State-owned Saudi Arabian Oil Co. lowered its official selling price for Arab Light crude to Asia by 40 cents to a premium of 20 cents a barrel above a regional benchmark, the company known as Saudi Aramco said in an e-mailed statement Thursday. The company had been expected to cut the premium for shipments of Arab Light crude by 25 cents to 35 cents a barrel more than the benchmark for buyers in Asia, according to the median estimate in a Bloomberg survey of seven refiners and traders in the region.
Brent crude has dropped more than 35 percent since Saudi Arabia led a 2014 decision by the Organization of Petroleum Exporting Countries to maintain production to drive out higher-cost producers. The group decided to stick to its policy of unfettered production at its June 2 meeting in Vienna, with ministers united in their optimism that global oil markets are improving.
Saudi Arabia considers the global oil glut to be over, its Energy Minister Khalid Al-Falih told the Houston Chronicle in an interview this month. The comments echo views of the International Energy Agency, which said on June 14 that the crude market will be balanced in the second half.
All other official selling prices for Asian clients were also reduced, the statement showed. The biggest cut was by 90 cents a barrel for Extra Light, to a premium of $1.70 a barrel above an Oman/Dubai benchmark. U.S. prices were all lowered compared with July. Again, the largest reduction was Extra Light. Its premium was lowered to $1.70 a barrel above its benchmark, compared with $2.10 for July.

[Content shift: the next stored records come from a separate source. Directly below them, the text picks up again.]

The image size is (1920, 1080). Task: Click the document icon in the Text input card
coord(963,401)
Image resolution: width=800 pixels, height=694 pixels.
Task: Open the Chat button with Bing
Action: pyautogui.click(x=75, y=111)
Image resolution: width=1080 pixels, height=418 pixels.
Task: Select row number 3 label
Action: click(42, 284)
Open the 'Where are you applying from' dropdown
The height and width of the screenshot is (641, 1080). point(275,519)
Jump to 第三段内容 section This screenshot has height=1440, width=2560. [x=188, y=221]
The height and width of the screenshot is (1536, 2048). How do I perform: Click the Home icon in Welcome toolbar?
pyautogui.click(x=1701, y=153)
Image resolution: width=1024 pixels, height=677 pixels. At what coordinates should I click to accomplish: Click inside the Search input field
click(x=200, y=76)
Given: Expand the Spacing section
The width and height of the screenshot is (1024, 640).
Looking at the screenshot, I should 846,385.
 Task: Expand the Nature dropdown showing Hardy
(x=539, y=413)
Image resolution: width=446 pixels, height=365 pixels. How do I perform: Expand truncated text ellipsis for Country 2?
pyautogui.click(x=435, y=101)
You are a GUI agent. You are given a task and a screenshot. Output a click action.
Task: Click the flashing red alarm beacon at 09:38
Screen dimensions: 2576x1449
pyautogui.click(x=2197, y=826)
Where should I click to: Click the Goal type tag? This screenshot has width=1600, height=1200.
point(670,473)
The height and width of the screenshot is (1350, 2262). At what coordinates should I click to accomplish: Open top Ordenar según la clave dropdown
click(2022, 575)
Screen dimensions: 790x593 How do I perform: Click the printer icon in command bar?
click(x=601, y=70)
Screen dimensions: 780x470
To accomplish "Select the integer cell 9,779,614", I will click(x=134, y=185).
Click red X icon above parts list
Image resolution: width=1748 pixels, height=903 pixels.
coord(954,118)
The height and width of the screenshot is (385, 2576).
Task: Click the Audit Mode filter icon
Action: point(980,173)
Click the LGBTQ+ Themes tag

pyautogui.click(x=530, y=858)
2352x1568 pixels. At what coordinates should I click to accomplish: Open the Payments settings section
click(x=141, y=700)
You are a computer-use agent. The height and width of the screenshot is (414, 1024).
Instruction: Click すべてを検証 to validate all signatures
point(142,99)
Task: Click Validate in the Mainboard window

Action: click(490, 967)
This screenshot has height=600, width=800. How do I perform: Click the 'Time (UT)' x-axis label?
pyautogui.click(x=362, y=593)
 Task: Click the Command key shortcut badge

Middle Eastern producers are competing with cargoes from Latin America, North Africa and Russia for buyers in Asia, its largest market. Producers in the Persian Gulf region sell mostly under long-term contracts to refiners. Most of the Gulf’s state oil companies price their crude at a premium or discount to a benchmark. For Asia the benchmark is the average of Oman and Dubai oil grades.